After a median follow-up of 11.1 months (range, less than 0.1-33.2), the median progression-free survival (PFS) was 9.2 months (95% CI, 7.4-11.9) across all patients treated with durvalumab, and the 12-month rate was 39.6% (95% CI, 29.3%-49.8%). Furthermore, after a median follow-up of 16.4 months (range, 0.9-33.4) for overall survival (OS), the median OS was 21.1 months (95% CI, 14.8-NC), with a 12-month rate of 64.7% (95% CI, 54.2%-73.3%). Survival outcomes generally favored those who received definitive radiotherapy, with a median PFS of 10.3 months (95% CI, 7.5-16.6) vs 7.6 months (95% CI, 5.6-11.0) with palliative radiotherapy and a median OS of 21.1 months (95% CI, 11.6-NC) vs 16.8 months (95% CI, 10.6-NC).

“The incidence of grade [3 or higher] AEs in DUART was lower than that reported in other previous studies where durvalumab was administered concurrently with definitive [radiotherapy],” Andrea R. Filippi, MD, professor in the Department of Radiation Oncology at the Istituto Nazionale dei Tumori in Milan, Italy, wrote in the publication with study coinvestigators. “[T]he combination of [radiotherapy] with durvalumab may achieve complete molecular remission (based on ctDNA) in some patients, even in patients treated with palliative [radiotherapy], suggesting for the first time that a selected group from this population could be cured without [chemotherapy], opening the door to new study designs based on ctDNA status.”

Patients in the phase 2 study were 18 years and older with histologically or cytologically confirmed, locally advanced, unresectable stage III NSCLC and were ineligible for chemotherapy per investigator assessment. Patients also had to express no evidence of disease progression following radiotherapy, which must have been completed within 6 weeks before durvalumab dosing. Additionally, patients had no prior immunotherapy and had an ECOG performance status of 0 to 2.

Those enrolled were placed in parallel cohorts based on radiation dose received prior to enrollment, with cohort A (n = 53) consisting of those who had undergone definitive radiotherapy vs cohort B (n = 49) consisting of those who had undergone palliative radiotherapy. Definitive radiotherapy comprised 60 Gy with or without 10% or more equivalent biologically effective dose (BED), and palliative radiotherapy comprised 40 to 54 Gy or equivalent BED. Durvalumab was given intravenously at 1500 mg every 4 weeks for 12 months in the absence of disease progression per RECIST v1.1 criteria, unacceptable toxicity, or withdrawal of consent.

Across both cohorts, the median age was 79.0 years (range, 43-87), with 64.7% of patients being 75 years and older. Patients were primarily male (71.6%), White (98.9%), and former smokers (67.6%) with an ECOG performance status of 1 (73.3%). Additionally, most patients had stage IIIA disease (60.8%), squamous cell histology (55.9%), and a PD-L1 expression of 1% or greater (53.5%).

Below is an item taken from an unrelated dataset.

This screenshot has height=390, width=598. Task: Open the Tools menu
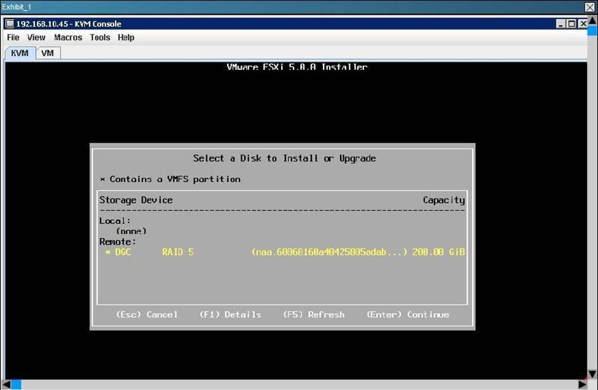100,37
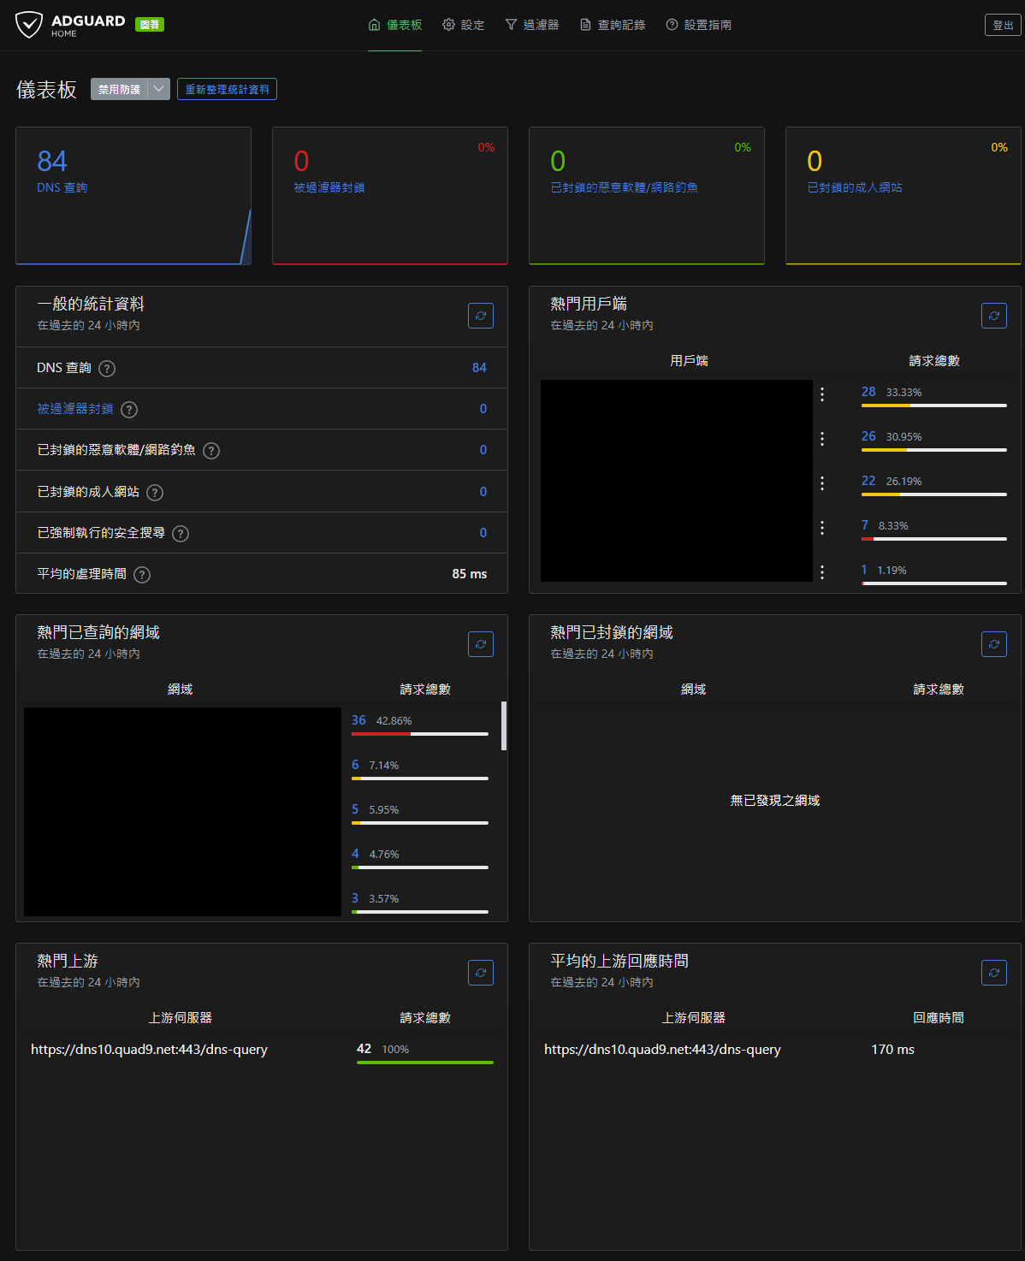Click the 登出 button
The height and width of the screenshot is (1261, 1025).
(x=1002, y=25)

The primary end point of the trial was safety and tolerability of durvalumab per investigator assessment within 6 months of initiation. Secondary end points included PFS, OS, ORR, DOR, and lung cancer-specific survival.

Reference

Filippi AR, García Campelo MR, Paoli J-B, et al. Durvalumab after radiotherapy in patients with unresectable stage III non-small-cell lung cancer ineligible for chemotherapy: the DUART phase II nonrandomized controlled study. ESMO Open. 2025;10(9):105560. doi: 10.1016/j.esmoop.2025.105560.